Intrinsic	Description
void _fsetc(int amask, int omask)	Sets the control bits of FPSR.sf0. Maps to the fsetc.sf0 r, r instruction. There is no corresponding instruction to read the control bits. Use _mm_getfpsr().
void _fclrf(void)	Clears the floating point status flags (the 6-bit flags of FPSR.sf0). Maps to the fclrf.sf0 instruction.

__int64 _m64_dep_mr(__int64 r, __int64 s, const int pos, const int len)

The right-justified 64-bit value r is deposited into the value in s at an arbitrary bit position and the result is returned. The deposited bit field begins at bit position pos and extends to the left (toward the most significant bit) the number of bits specified by len.

__int64 _m64_dep_mi(const int v, __int64 s, const int p, const int len)

The sign-extended value v (either all 1s or all 0s) is deposited into the value in s at an arbitrary bit position and the result is returned. The deposited bit field begins at bit position p and extends to the left (toward the most significant bit) the number of bits specified by len.

__int64 _m64_dep_zr(__int64 s, const int pos, const int len)

The right-justified 64-bit value s is deposited into a 64-bit field of all zeros at an arbitrary bit position and the result is returned. The deposited bit field begins at bit position pos and extends to the left (toward the most significant bit) the number of bits specified by len.

__int64 _m64_dep_zi(const int v, const int pos, const int len)

The sign-extended value v (either all 1s or all 0s) is deposited into a 64-bit field of all zeros at an arbitrary bit position and the result is returned. The deposited bit field begins at bit position pos and extends to the left (toward the most significant bit) the number of bits specified by len.

__int64 _m64_extr(__int64 r, const int pos, const int len)

A field is extracted from the 64-bit value r and is returned right-justified and sign extended. The extracted field begins at position pos and extends len bits to the left. The sign is taken from the most significant bit of the extracted field.

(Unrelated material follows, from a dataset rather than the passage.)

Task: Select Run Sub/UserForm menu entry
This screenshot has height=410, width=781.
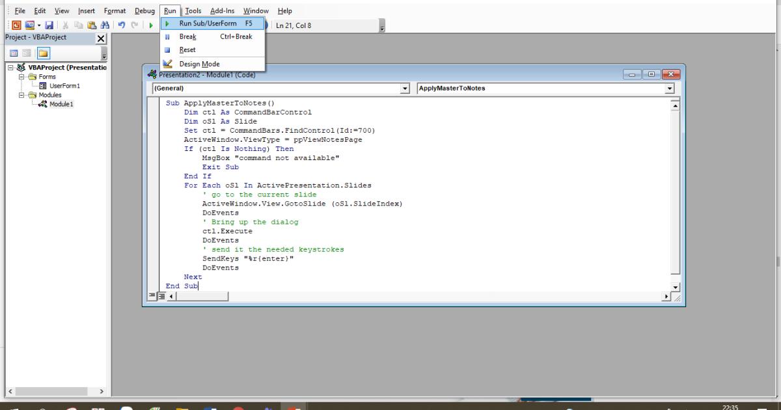Action: [x=208, y=23]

__int64 _m64_extru(__int64 r, const int pos, const int len)

A field is extracted from the 64-bit value r and is returned right-justified and zero extended. The extracted field begins at position pos and extends len bits to the left.

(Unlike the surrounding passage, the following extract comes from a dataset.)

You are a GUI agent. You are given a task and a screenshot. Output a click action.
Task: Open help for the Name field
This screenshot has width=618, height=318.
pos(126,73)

__int64 _m64_xmal(__int64 a, __int64 b, __int64 c)

The 64-bit values a and b are treated as signed integers and multiplied to produce a full 128-bit signed result. The 64-bit value c is zero-extended and added to the product. The least significant 64 bits of the sum are then returned.

__int64 _m64_xmalu(__int64 a, __int64 b, __int64 c)

The 64-bit values a and b are treated as signed integers and multiplied to produce a full 128-bit unsigned result. The 64-bit value c is zero-extended and added to the product. The least significant 64 bits of the sum are then returned.

__int64 _m64_xmah(__int64 a, __int64 b, __int64 c)

The 64-bit values a and b are treated as signed integers and multiplied to produce a full 128-bit signed result. The 64-bit value c is zero-extended and added to the product. The most significant 64 bits of the sum are then returned.

__int64 _m64_xmahu(__int64 a, __int64 b, __int64 c)

The 64-bit values a and b are treated as unsigned integers and multiplied to produce a full 128-bit unsigned result. The 64-bit value c is zero-extended and added to the product. The most significant 64 bits of the sum are then returned.

__int64 _m64_popcnt(__int64 a)

The number of bits in the 64-bit integer a that have the value 1 are counted, and the resulting sum is returned.

__int64 _m64_shladd(__int64 a, const int count, __int64 b)

a is shifted to the left by count bits and then added to b. The result is returned.

__int64 _m64_shrp(__int64 a, __int64 b, const int count)

a and b are concatenated to form a 128-bit value and shifted to the right count bits. The least significant 64 bits of the result are returned.